The Fox News Factor is everything to Trump

by digby

My Salon column this morning:

President Donald Trump stood in the White House Rose Garden this week hosting Brazil’s new President and beamed from ear to ear as this fellow right-wing demagogue parroted his favorite catch phrase “fake news” in front of the White House press corps assembled before him. Trump said he was very proud to hear the president use the term and he went off on an extended rant against social media as well as certain networks, promising once again to “do something about it.”

He complained again last weekend about Saturday Night Live mocking him and suggested that the FEC and the FCC look into stopping them from doing that. His top henchman in the House of Representatives, Devin Nunes, just this week filed a 250 million dollar lawsuit against some small time Twitter parody accounts that made fun of him and Trump Junior is writing op-eds complaining about twitter and Facebook censorship.

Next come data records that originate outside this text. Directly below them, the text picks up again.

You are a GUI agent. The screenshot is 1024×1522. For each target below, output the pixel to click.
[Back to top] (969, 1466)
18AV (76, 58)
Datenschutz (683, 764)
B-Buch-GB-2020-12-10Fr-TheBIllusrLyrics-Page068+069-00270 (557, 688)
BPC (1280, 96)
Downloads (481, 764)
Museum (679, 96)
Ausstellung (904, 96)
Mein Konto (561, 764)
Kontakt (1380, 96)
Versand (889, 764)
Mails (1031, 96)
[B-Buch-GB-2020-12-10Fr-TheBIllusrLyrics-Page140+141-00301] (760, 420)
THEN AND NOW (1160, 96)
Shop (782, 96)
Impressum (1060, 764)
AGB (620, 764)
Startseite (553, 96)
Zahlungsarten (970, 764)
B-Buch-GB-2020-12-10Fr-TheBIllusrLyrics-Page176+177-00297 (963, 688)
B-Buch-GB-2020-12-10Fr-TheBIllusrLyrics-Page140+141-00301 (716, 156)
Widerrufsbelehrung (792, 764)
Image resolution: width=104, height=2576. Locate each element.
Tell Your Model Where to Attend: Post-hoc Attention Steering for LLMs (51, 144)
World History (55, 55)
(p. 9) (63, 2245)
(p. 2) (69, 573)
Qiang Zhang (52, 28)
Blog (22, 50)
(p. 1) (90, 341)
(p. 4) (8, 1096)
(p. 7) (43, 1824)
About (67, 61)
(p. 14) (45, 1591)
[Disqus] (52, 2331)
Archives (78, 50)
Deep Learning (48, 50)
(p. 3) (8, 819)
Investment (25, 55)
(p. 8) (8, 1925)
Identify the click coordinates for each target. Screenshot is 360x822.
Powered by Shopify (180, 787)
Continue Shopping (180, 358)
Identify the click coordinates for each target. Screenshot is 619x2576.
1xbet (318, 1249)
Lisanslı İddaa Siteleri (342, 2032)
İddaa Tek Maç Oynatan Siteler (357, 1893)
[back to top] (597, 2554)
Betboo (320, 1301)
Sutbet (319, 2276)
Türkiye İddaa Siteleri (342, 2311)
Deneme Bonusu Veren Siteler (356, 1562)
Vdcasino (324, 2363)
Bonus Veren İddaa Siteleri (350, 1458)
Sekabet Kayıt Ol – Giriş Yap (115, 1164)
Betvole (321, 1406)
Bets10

The “fake news” charge is nothing new, of course. Trump has used the phrase even more than “no collusion” and “witch hunt” over the past two years, clearly trying to indoctrinate Americans into believing that they must believe him and his allies and no one else. He has said it outright:

“Stick with us. Don’t believe the crap you see from these people, the fake news. … What you’re seeing and what you’re reading is not what’s happening.”

The attack on social media stems from a daft conspiracy theory that says the various platforms are censoring conservatives. It’s not true. They don’t know how the internet works and they thrive on victimization and conspiracy theories so this fits in nicely with their worldview. Attacking satire and humorists for being disrespectful to people who are in power, as Trump and Nunes are doing, is a new thing but it is obviously designed to intimidate. Trump is known for doing that.

But for all the complaining about bias and fake news, there actually is a plethora of right-wing propaganda on the internet and we’ve seen some disastrous results with the burgeoning international white identity movement using it for inspiration and organization. The Christchurch killer was steeped in it and obviously drew much of his murderous ideology from participating in chatrooms and forums.
Even Fredrick Brennan, the 25 year old creator of the website 8chan (which he cut ties with in December) expressed regret saying, “it was very difficult in the days that followed to know that I had created that site.” He told the Wall Street Journal he believed it could happen again.

Still, as dangerous as these propaganda outlets are and as much necessary attention as we pay to such things as Facebook algorithms and twitter bots, they really aren’t the major propaganda tools that are responsible for the political culture that results in a president like Donald Trump. The president’s hold on his true believers, which number in the tens of millions, isn’t a consequence of his twitter feed. The medium he has truly mastered and which seems to be the one that has the greatest influence on the people who love him is good old-fashioned television.

New polling by a group called Navigator,  published by the Daily Beast, shows that Fox News viewers hold very different views than everyone else. Indeed, they seem to be indoctrinated just a thoroughly as those 8chan posters. The poll surveyed more than 1,000 registered voters to determine the beliefs of people who watch Fox news and compare them to people who don’t. The portrait that emerges shows a group of people who took Donald Trump to heart when he said “stick with us, don’t believe the crap you see from the fake news.”

They conclude, “there is an alternate reality in American politics, and it plays an outsized role in the way many experience and form opinions on the most important issues facing the country.”

The other word for this alternate reality is propaganda. One can see this most clearly in this one finding. Among Fox viewers:

78% believe the Trump administration has accomplished more than any administration in history, compared to 17% of all others.

This is an absurd belief but it’s one that is constantly promoted by the network and the president himself in the feedback loop between the network and the White House. The Trump base believes this despite there being no evidence at all, in the real world, that it is true.

There has been some interesting reporting by Gabriel Sherman at Vanity Fair in recent days about changes at Fox as Lachlan Murdoch steps up to take over the empire now that the new Fox Corp. began public trading as the new parent of Fox News following the sale of the 21st Century Fox film and TV division to Disney. Apparently the younger Murdoch isn’t keen about their role as Trump TV. There are rumors that some of Trump’s most vociferous supporters might be leaving the network, Sean Hannity being the most likely.

Trump himself has been pushing hard from his twitter feed for Fox to keep the faith, obviously exhorting his loyal followers to push the network to stay on the team:

At the moment Trump has a stranglehold on the Republican party. And even if Fox were to change direction there’s no way to know for sure that the Trump supporters’ alternate reality wouldn’t be maintained by conservative talk radio and online journalism. But it’s doubtful. Fox is by far the most important influence on Trump’s most loyal voters, particularly the older, white faction that makes up such an important part of the GOP base. These are not the people deeply enmeshed in the trolling, “shitposting” culture of the online right. They are just standard right-wingers who have been inculcated with non-stop Trump fanfiction for the past three years.

Reporters often say that GOP officials are stymied about how to wrestle the GOP base away from Trump, that his popularity keeps them under his thumb and unable to fight back. What profiles in courage they are.  But they may be saved by the Murdochs. If they decide to sell their much smaller Fox Corp, as is widely believed to be the plan, Trump could lose his most important propaganda arm. Whether his followers can ever be deprogrammed remains to be seen but it will definitely never happen unless Fox News changes its tune.